● EXCERPT TO READ:
········

Including Server Files

In the above example we include the Server and Server-Proxy server functionaility included in the same file as the HTML. So how do we break apart scripts so they can be included as different files? The answer is that Server Side Javascript files can be included via 'src' attributes just like you would with normal Client scripts. The difference is that Server-Side scripts can included database connection parameters, and other information that would better off not being visible to the public at large. If you just included a script as a src tag, then the source code of the script can still be visible to the client if the path is requested from Apache directly. So to get around this problem, Jaxer includes the functionality that any Server Side source code placed inside a directory named jaxer-include will not be served by Apache. We can see this in the following example.

<!doctype html>
<html>

	<head>

		<title>Jaxer Server</title>
		<meta charset='utf-8'/>

		<script runat='server' src='jaxer-include/server_secure.js'></script>
		<script runat='server-proxy' src='dir/server_unsecure.js'></script>

	</head>

	<body>

		...

		<script src='js/client_script.js'></script>

	</body>

</html>

There are two more ways to include Server Side functions. One is to use a file url reference by define a script file with src='file:///opt/AptanaJaxer/private/session.js'. The other way is to define an 'App', of which use will be decribed in the Configuration page.

How does it Work?

Apache will pass '.html' to Jaxer, when they are called from the file server by a client. Jaxer will look over the page and look for any runat='server', or runat='server-proxy' script tags. If none of these tags exist, Jaxer will return the static content back to Apache as-is. Otherwise if those tags are found, Jaxer's Page Handler will have the page handled by the Script Processor.

The Script Processor will fullfill serveral functions. First it will compile the code and store it with a timestamp and a page id in a database that can be accessed by the server framework. Then it will edit the header of the requested page to include these parameters to be able to be requested from the server via callback from the client. The Script Processor will also mark functions as either "Server" or "Server-Proxy", so that only proxied functions will be created on the client, and more importantly be availabe for callback later. The Script Processor will also append the client framework to the page, and return it to Apache.

On the client all of the "Server-Proxy" defined functions will have callback definitions created in the Jaxer.async namespace. When a function is called, the client framework will take all of the arguments and serialize them into a JSON string. These arguments along with the calling page, timestamp, page id and requested method name are sent to server to request execution.

On the server, the Callback manager will accept these arguments as a string, and attempt to deserialize them. Once doing do the Callback Manager will request the server side code from the database to be executed and look at the flags on the requested function name. If the function name has not been defined as "server-proxy", the callback manager will return an error to the client. Otherwise the function is called, and the parameters from the client are passed in as arguments. Once the function has completed execution, the return value will be returned to the Callback manager, which will package the response to be returned to the client.

The client will get the response back from the server through the client framework, and automatically check for errors. If an error is found, the error will be returned as a value, so make sure to check for errors in applications. Otherwise the value returned from the function will be be resolved by a promise.

········

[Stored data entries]

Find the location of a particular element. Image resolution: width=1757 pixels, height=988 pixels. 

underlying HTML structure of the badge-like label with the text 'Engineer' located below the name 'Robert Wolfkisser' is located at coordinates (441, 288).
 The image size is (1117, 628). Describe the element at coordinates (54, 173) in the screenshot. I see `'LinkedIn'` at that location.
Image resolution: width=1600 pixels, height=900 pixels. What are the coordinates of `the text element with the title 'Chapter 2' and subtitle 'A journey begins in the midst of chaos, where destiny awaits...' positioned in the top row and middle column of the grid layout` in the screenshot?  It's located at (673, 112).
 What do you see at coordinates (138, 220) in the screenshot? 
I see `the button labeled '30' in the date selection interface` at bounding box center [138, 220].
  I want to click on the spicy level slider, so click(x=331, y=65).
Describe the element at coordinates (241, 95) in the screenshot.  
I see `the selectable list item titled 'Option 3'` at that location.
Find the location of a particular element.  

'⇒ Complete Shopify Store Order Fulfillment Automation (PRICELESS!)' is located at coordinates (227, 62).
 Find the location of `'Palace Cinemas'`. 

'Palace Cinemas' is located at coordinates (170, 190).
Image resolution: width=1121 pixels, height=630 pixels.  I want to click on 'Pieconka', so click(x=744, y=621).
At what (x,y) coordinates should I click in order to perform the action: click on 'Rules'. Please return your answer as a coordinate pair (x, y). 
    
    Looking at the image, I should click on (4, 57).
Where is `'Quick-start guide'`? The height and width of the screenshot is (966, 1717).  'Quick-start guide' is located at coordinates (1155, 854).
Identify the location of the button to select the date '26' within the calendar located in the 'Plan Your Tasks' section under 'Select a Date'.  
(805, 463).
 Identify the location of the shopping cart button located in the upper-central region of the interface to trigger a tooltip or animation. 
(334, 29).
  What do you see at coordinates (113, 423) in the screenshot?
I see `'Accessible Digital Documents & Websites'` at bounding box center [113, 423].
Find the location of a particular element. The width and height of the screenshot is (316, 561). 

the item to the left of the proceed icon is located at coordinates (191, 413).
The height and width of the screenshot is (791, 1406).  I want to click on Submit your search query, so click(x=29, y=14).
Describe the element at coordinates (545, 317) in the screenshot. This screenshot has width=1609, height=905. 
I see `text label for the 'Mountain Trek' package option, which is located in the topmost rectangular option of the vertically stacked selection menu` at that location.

········

● EXERCISE PROMPT:
Return the passage about Jaxer server files word for word, from "There are two" up to and including "does it Work?".

● WORKED SOLUTION:
There are two more ways to include Server Side functions. One is to use a file url reference by define a script file with src='file:///opt/AptanaJaxer/private/session.js'. The other way is to define an 'App', of which use will be decribed in the Configuration page.

How does it Work?